The Web giant responds to critical Microsoft ads, noting that the software giant has a similar policy regarding sharing consumer information across its services.

Jay Greene Former Staff Writer
Jay Greene, a CNET senior writer, works from Seattle and focuses on investigations and analysis. He's a former Seattle bureau chief for BusinessWeek and author of the book "Design Is How It Works: How the Smartest Companies Turn Products into Icons" (Penguin/Portfolio).
Jay Greene
2 min read

A few hours after Microsoft took out ads playing off fears over Google's new privacy policies, the Web giant responded with a blog post noting that Microsoft has a similar policy regarding sharing customer data.

Betsy Masiello, a Google policy manager, took to the company's public policy blog to rebut "myths" that she says are being falsely spread in the wake of the Google's recent changes in its privacy policies that allow the company to share user information across different services. And she specifically singled out Microsoft for stoking those fears, noting that its privacy policies state that "information collected through one Microsoft service may be combined with information obtained through other Microsoft services."

Masiello also pointed out that Google offers users tools to manage their privacy settings and retrieve data from its various services if they leave them, something, she says, Microsoft's products don't match.

"We've always believed the facts should inform our marketing--and that it's best to focus on our users rather than negative attacks on other companies," Masiello wrote.

In an e-mail exchange with ZDnet's Mary Jo Foley, Microsoft's top spokesman Frank X. Shaw noted that "there is a difference between policy and practice." Microsoft, he went on to say, doesn't read customers' e-mail, for example, though Google's reading of that mail is done by a computer, not a person, in order to target ads.

The tit-for-tat is nothing new to the two tech industry behemoths. Last summer, the companies sparred in blog posts and tweets about who said what to whom in a patent dispute.

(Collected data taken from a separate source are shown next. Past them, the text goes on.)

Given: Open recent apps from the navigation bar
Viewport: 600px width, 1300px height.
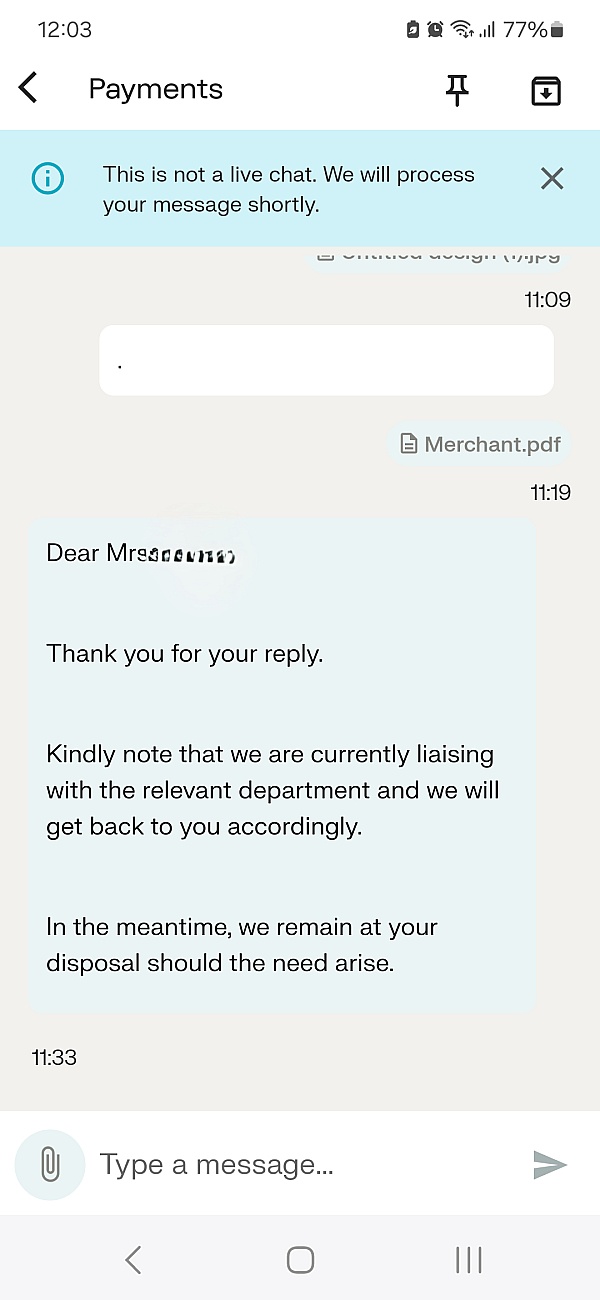Looking at the screenshot, I should pos(468,1259).
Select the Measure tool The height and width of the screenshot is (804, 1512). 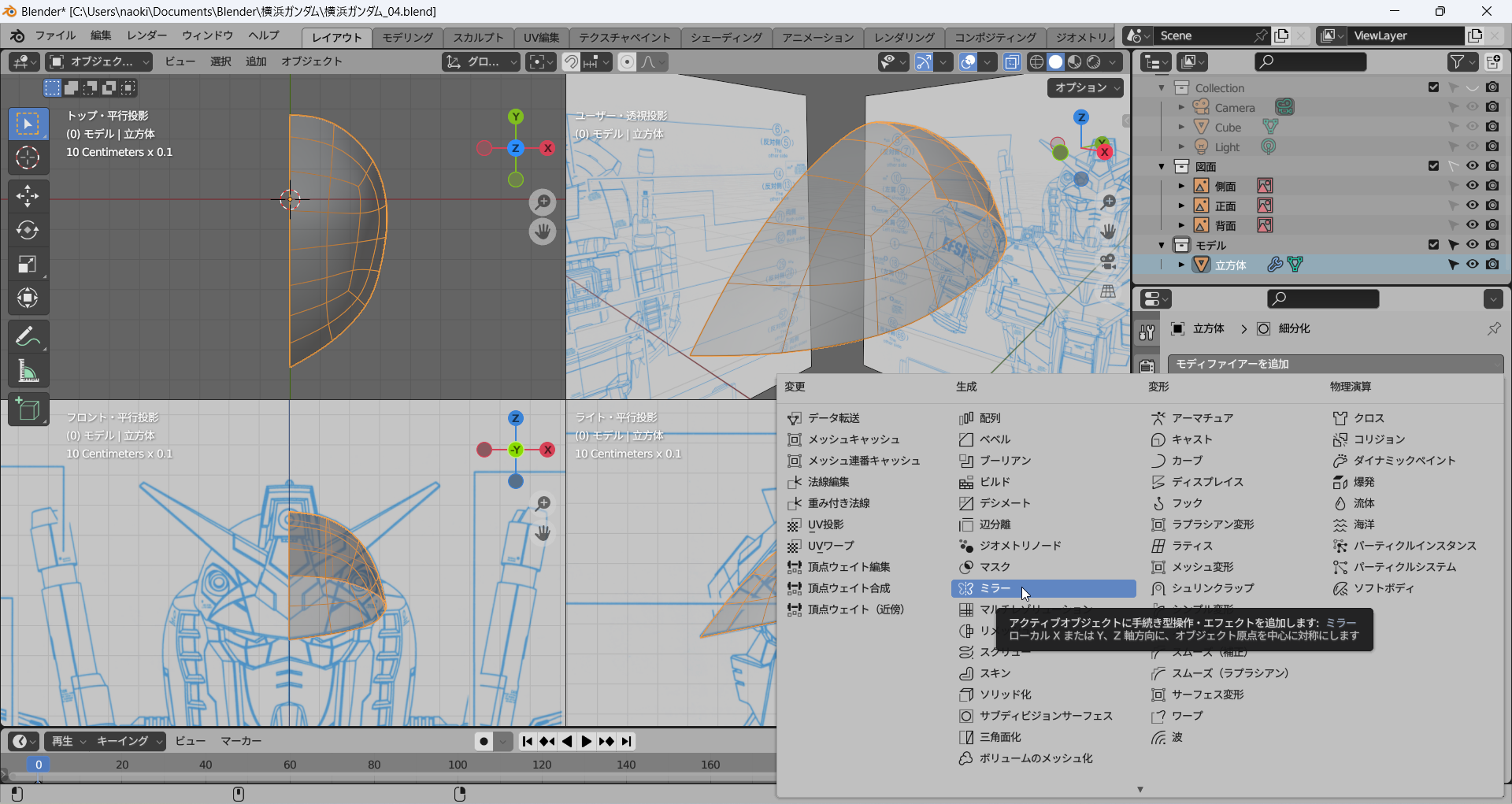coord(28,371)
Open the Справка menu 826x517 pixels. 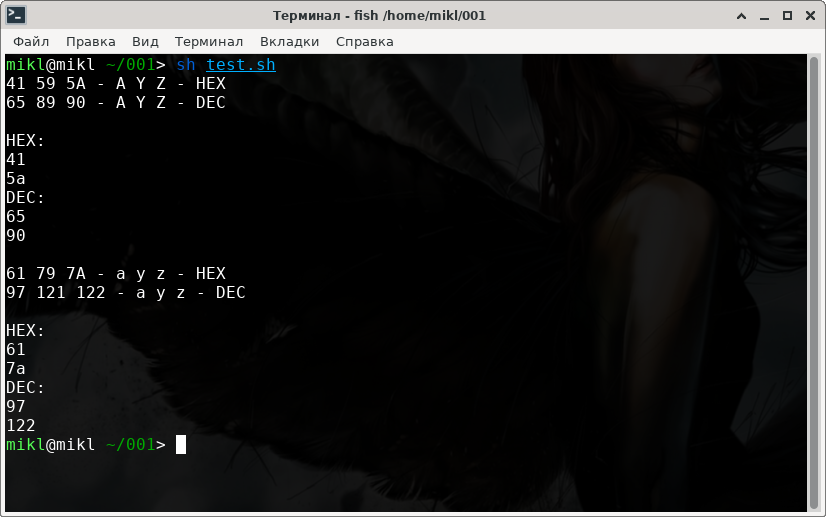[364, 41]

The fact that Masiello needs to respond to Microsoft and the concerns about Google's privacy policy change suggest yet again how the company has botched the way it's rolled out the revisions. Masiello notes that even though Google has changed the privacy policy, it hasn't changed the privacy controls that users edit and delete their search history or their YouTube viewing history, for example. She also points out that the new policy doesn't alter contractual agreements with big customers, which "have always superseded Google's Privacy Policy."